Aim >>
Reproduce the lines below word for word, leaving out the pictures.
▼▼▼
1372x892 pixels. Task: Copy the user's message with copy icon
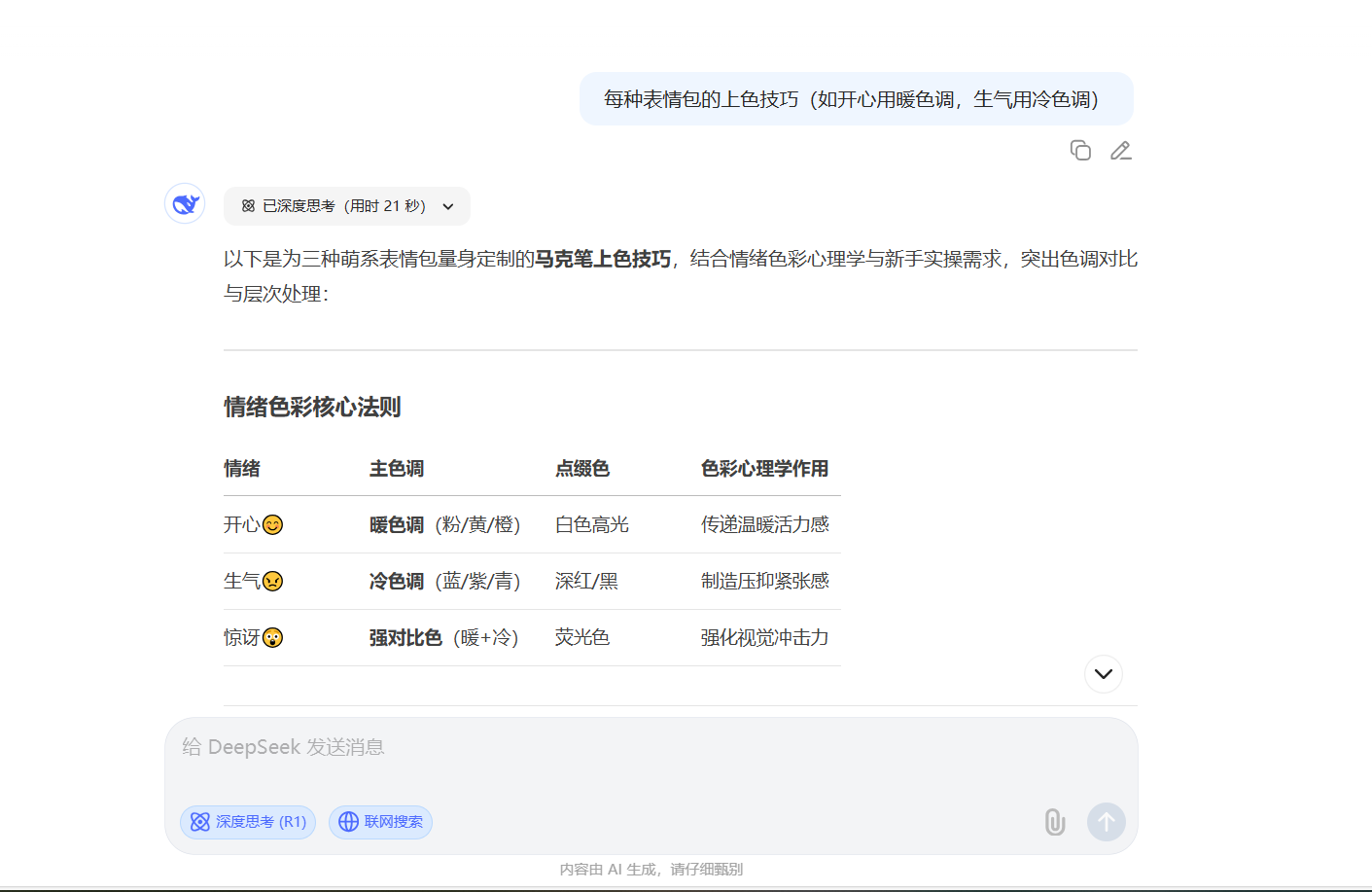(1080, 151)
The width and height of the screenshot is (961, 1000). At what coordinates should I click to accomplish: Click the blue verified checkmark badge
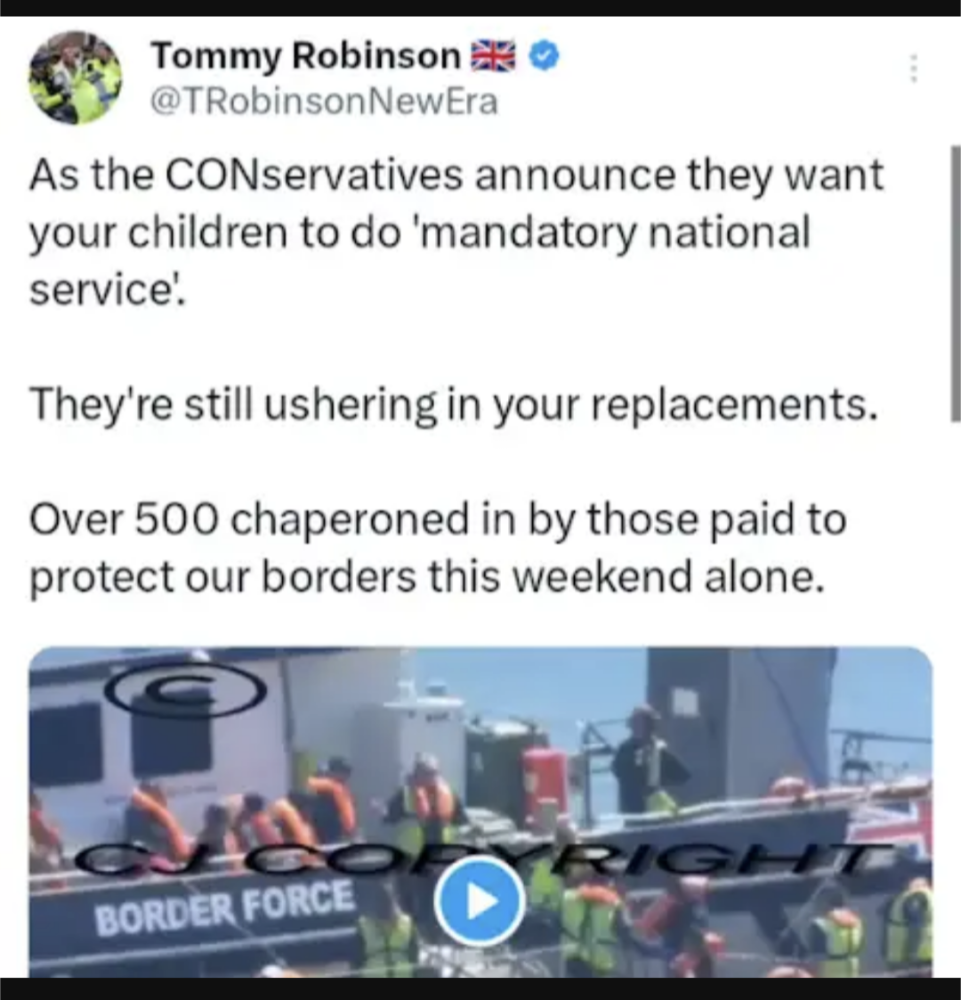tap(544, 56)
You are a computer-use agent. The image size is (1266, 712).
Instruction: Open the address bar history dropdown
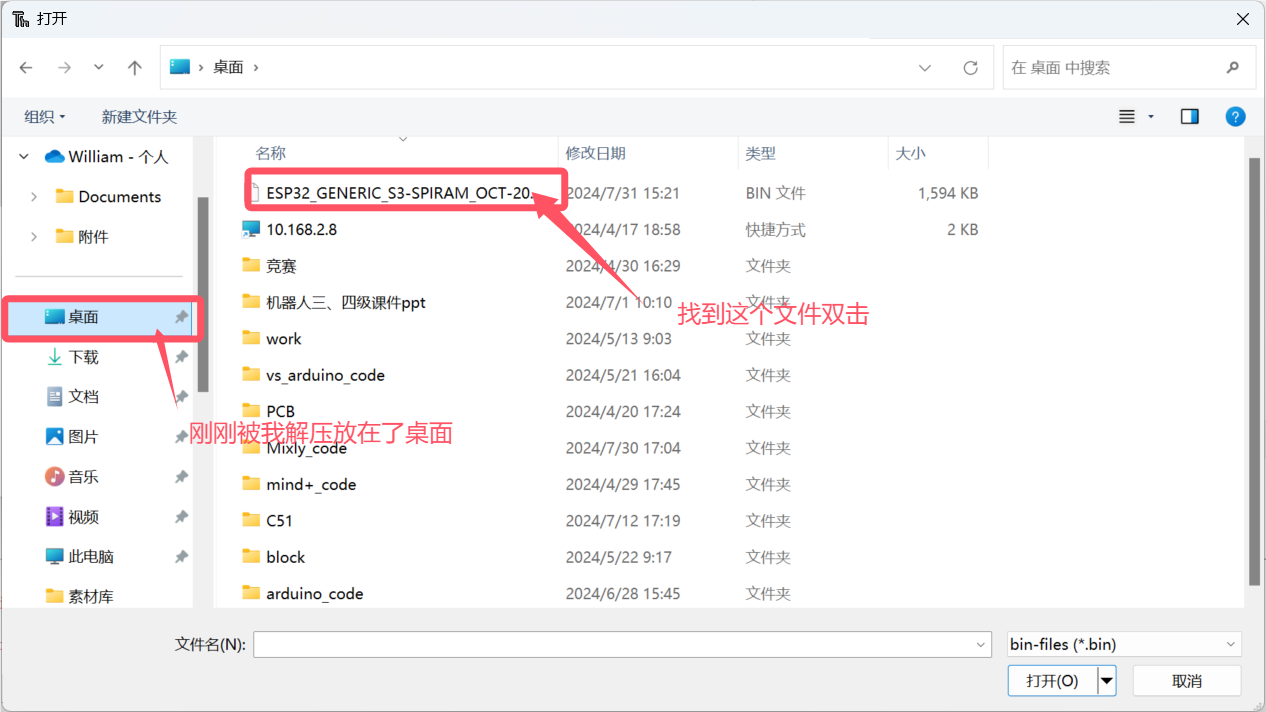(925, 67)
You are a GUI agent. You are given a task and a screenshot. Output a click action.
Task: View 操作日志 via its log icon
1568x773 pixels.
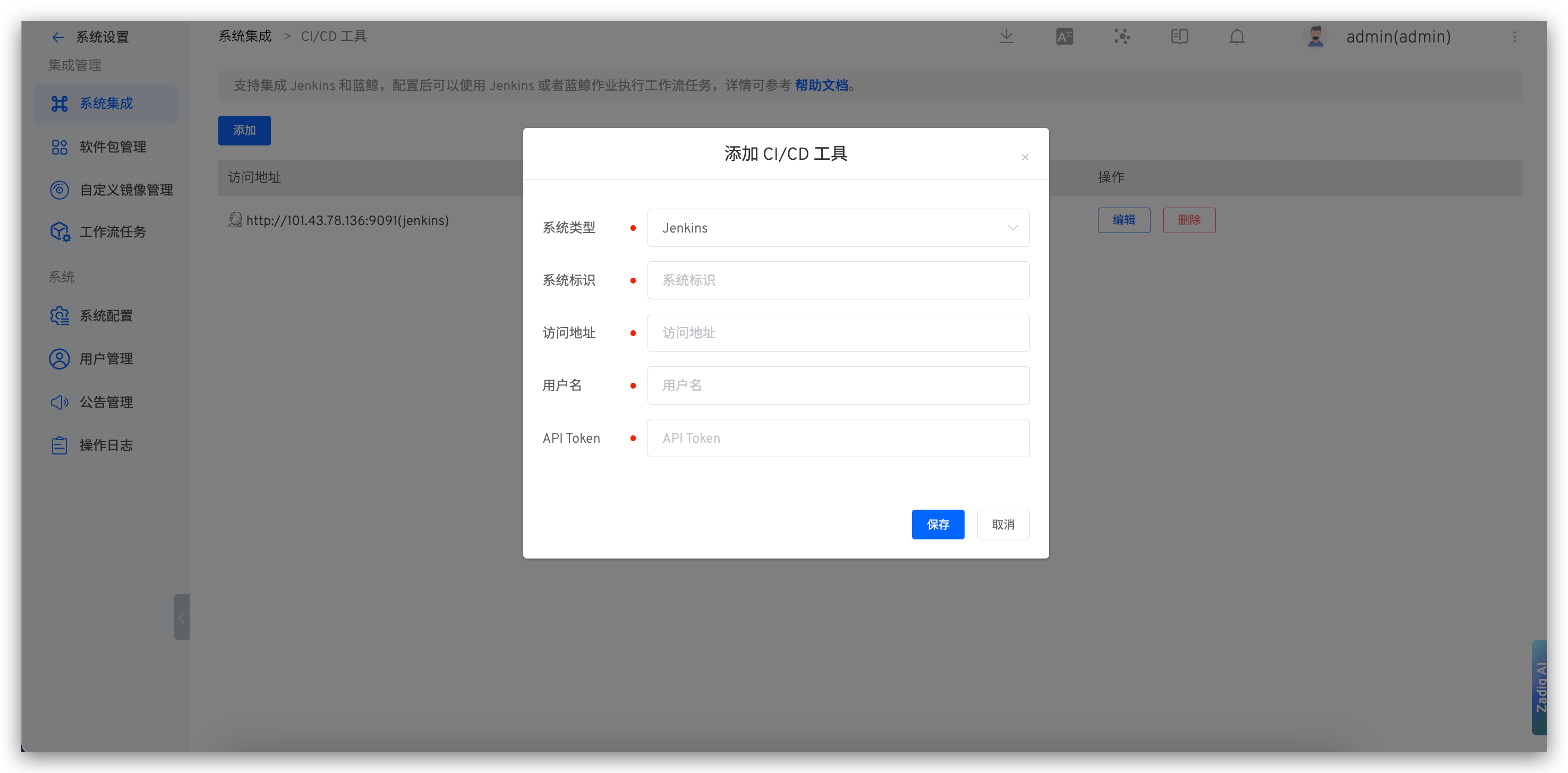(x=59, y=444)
▲▲▲
Solution to this problem >>
1372x892 pixels. Task: Copy the user's message with copy icon
(1080, 151)
The width and height of the screenshot is (961, 1000). At what coordinates should I click to accomplish: Click the blue verified checkmark badge
tap(544, 56)
You are a computer-use agent. The image size is (1266, 712).
Instruction: Open the address bar history dropdown
(925, 67)
You are a GUI agent. You are given a task and a screenshot. Output a click action.
Task: View 操作日志 via its log icon
1568x773 pixels.
(x=59, y=444)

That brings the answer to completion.